The CTRNN model requires approximately 50 iterations to converge to a steady state, introducing inference latency — this may be problematic in real-time control scenarios.
Validation is currently limited to discrete action spaces — continuous action spaces would require discretizing the ring or extending the framework to higher-dimensional attractors.
The BLR posterior update may not adapt quickly enough in non-stationary environments — forgetting mechanisms or online Bayesian methods should be considered.
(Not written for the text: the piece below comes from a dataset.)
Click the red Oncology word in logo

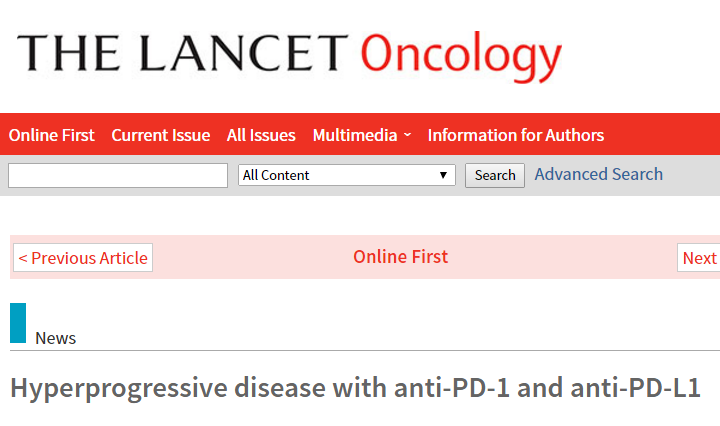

vs. Bootstrapped DQN: Bootstrapped DQN treats uncertainty as an independent module for Thompson Sampling-based exploration; the ring attractor unifies uncertainty and spatial structure within a single signal.
vs. Grid Cells (DeepMind): Grid cells encode positional information in state space; ring attractors encode structural information in action space — both are biologically inspired, but their encoding targets differ.
vs. Relational DRL: Relational RL implicitly learns inter-entity relationships via attention mechanisms; the ring attractor provides spatial inductive bias through explicit ring topology — the latter is more sample-efficient.
Future directions: Extending the ring attractor to multi-dimensional attractors (e.g., toroidal structures) for encoding high-dimensional continuous action spaces.

Rating¶

Novelty: ⭐⭐⭐⭐⭐ A unique and deep intersection of neuroscience and RL; using ring attractors for action space encoding has never been proposed before.
Experimental Thoroughness: ⭐⭐⭐⭐ Standard Atari 100K benchmark, two implementations, and ablation analysis, though continuous control tasks are absent.
Writing Quality: ⭐⭐⭐⭐ Detailed biological background and complete mathematical derivations, though the paper is lengthy.
Value: ⭐⭐⭐⭐ Spatial action encoding is a promising direction, and the plug-and-play design is practical.